On 8 February 2008, a jury found defendants guilty of each charge. The trial court determined both defendants to be a prior record level I for felony sentencing purposes. The trial court consolidated the charges against each defendant into one judgment and imposed identical active prison terms of 175 to 219 months. Defendants appeal.
"Upon defendant's motion for dismissal, the question for the Court is whether there is substantial evidence (1) of each essential element of the offense charged, or of a lesser offense included therein, and (2) of defendant's being the perpetrator of such offense. If so, the motion is properly denied." State v. Powell, 299 N.C. 95, 98, 261 S.E.2d 114, 117 (1980) (citations omitted). Substantial evidence has been defined as "such relevant evidence as a reasonable mind might accept as adequate to support a conclusion." State v. Smith, 300 N.C. 71, 78-79, 265 S.E.2d 164, 169 (1980) (citations omitted).
The test of the sufficiency of the evidence to withstand the motion is the same whether the evidence is direct, circumstantial or both. "When the motion . . . calls into question the sufficiency of circumstantial evidence, the question for the Court is whether a reasonable inference of defendant's guilt may be drawn from the circumstances. If so, it is for the jury to decide whether the facts, taken singly or in combination, satisfy them beyond a reasonable doubt that the defendant is actually guilty." In passing on the motion, evidence favorable to the State is to be considered as a whole in order to determine its sufficiency. This is especially true when the evidence is circumstantial since one bit of such evidence will rarely point to a defendant's guilt.
Powell, 299 N.C. at 99, 261 S.E.2d at 117-18 (internal citation and quotation omitted). We must view the evidence "in the light most favorable to the State, and the State is entitled to every reasonable inference to be drawn [therefrom]. Contradictions and discrepancies must be resolved in favor of the State, and the defendant's evidence, unless favorable to the State, is not to be taken into consideration." State v. Bullard, 312 N.C. 129, 160, 322 S.E.2d 370, 387-88 (1984) (internal citations omitted).
Because defendants presented evidence at trial, they waived their right to appeal the denial of their motions to dismiss at the close of the State's evidence and therefore, only the motions to dismiss at the close of all the evidence are before this Court. State v. Mash, 328 N.C. 61, 66, 399 S.E.2d 307, 311 (1991).

_INFORMATION SHOWN_.
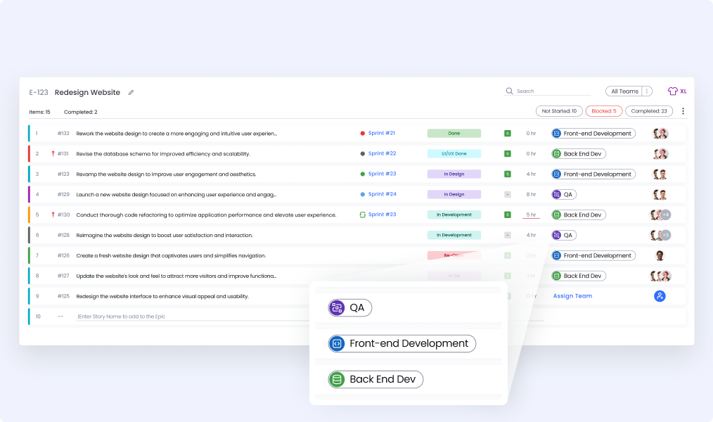Click red priority arrow on story #131
713x422 pixels.
[x=53, y=153]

_DIRECTIONS_.
• A. Answer these questions from the appellate opinion excerpt above:
(i) What prison terms did the trial court impose on each defendant?
(ii) How is "substantial evidence" defined?
(iii) Why are only the motions to dismiss at the close of all the evidence before the Court?
• B. Carry on the appellate opinion excerpt above from its final sentence.

_SOLVED TASKS_.
• A.
(i) Identical active prison terms of 175 to 219 months.
(ii) As "such relevant evidence as a reasonable mind might accept as adequate to support a conclusion."
(iii) Because the defendants presented evidence at trial, they waived their right to appeal the denial of their motions to dismiss at the close of the State's evidence.

• B.
In his first argument, Darwin contends the trial court erred by denying his motion to dismiss the charge of trafficking in 400 or more grams of cocaine by possession where there was no evidence presented that tended to show he possessed the cocaine. We disagree.
At the outset, we note that an acting in concert instruction was not requested by the State nor given to the jury by the trial court. Therefore, we must determine whether Darwin and Carranza, actually or constructively possessed the cocaine.
It is well-established that possession of a controlled substance may be actual or constructive. State v. Baldwin, 161 N.C. App. 382, 391, 588 S.E.2d 497, 504 (2003). It is undisputed that Darwin never had actual possession of the cocaine seized from the back seat of his vehicle. Therefore, our analysis centers upon whether Darwin constructively possessed the cocaine. Our Supreme Court has repeatedly enunciated the applicable law regarding the doctrine of constructive possession:
Constructive possession exists when the defendant, while not having actual possession,. . . has the intent and capability to maintain control and dominion over the narcotics. Where such materials are found on the premises under the control of an accused, this fact, in and of itself, gives rise to an inference of knowledge and possession which may be sufficient to carry the case to the jury on a charge of unlawful possession. However, unless the person has exclusive possession of the place where the narcotics are found, the State must show other incriminating circumstances before constructive possession may be inferred.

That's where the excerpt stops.